Request = Reproduce the lines below without any change, from the first line through the line with "Select the song". Include both of those lines.

The input =

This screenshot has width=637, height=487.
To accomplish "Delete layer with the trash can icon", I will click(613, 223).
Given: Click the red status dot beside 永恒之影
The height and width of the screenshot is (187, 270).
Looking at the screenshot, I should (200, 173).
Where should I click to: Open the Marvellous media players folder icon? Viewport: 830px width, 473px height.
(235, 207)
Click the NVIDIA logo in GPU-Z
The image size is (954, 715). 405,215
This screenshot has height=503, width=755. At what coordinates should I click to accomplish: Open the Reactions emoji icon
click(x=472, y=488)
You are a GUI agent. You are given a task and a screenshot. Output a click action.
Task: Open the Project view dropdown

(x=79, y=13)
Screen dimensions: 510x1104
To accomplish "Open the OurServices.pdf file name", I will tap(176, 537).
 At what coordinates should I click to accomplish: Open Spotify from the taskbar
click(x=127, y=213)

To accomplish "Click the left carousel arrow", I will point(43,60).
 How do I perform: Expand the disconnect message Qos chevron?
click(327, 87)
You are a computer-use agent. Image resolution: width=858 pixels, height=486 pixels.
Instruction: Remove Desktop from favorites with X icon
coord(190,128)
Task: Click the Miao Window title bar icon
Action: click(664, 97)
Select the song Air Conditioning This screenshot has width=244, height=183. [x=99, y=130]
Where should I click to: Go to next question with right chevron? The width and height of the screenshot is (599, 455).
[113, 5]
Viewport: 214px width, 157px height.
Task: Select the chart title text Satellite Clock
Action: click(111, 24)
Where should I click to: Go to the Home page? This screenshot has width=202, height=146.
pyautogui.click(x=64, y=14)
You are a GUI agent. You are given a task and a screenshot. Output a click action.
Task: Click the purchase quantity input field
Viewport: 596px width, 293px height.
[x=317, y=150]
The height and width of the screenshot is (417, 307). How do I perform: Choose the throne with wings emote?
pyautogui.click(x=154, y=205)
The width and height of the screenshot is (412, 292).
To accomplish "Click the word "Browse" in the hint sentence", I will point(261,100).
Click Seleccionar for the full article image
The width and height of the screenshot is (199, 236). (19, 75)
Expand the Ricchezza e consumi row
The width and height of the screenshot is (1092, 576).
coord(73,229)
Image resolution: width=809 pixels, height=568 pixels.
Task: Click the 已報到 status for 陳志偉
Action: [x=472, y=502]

Expected answer =
This screenshot has width=637, height=487.
To accomplish "Delete layer with the trash can icon", I will click(613, 223).
Given: Click the red status dot beside 永恒之影
The height and width of the screenshot is (187, 270).
Looking at the screenshot, I should (200, 173).
Where should I click to: Open the Marvellous media players folder icon? Viewport: 830px width, 473px height.
(235, 207)
Click the NVIDIA logo in GPU-Z
The image size is (954, 715). 405,215
This screenshot has height=503, width=755. At what coordinates should I click to accomplish: Open the Reactions emoji icon
click(x=472, y=488)
You are a GUI agent. You are given a task and a screenshot. Output a click action.
Task: Open the Project view dropdown

(x=79, y=13)
Screen dimensions: 510x1104
To accomplish "Open the OurServices.pdf file name", I will tap(176, 537).
 At what coordinates should I click to accomplish: Open Spotify from the taskbar
click(x=127, y=213)

To accomplish "Click the left carousel arrow", I will point(43,60).
 How do I perform: Expand the disconnect message Qos chevron?
click(327, 87)
You are a computer-use agent. Image resolution: width=858 pixels, height=486 pixels.
Instruction: Remove Desktop from favorites with X icon
coord(190,128)
Task: Click the Miao Window title bar icon
Action: click(664, 97)
Select the song Air Conditioning This screenshot has width=244, height=183. [x=99, y=130]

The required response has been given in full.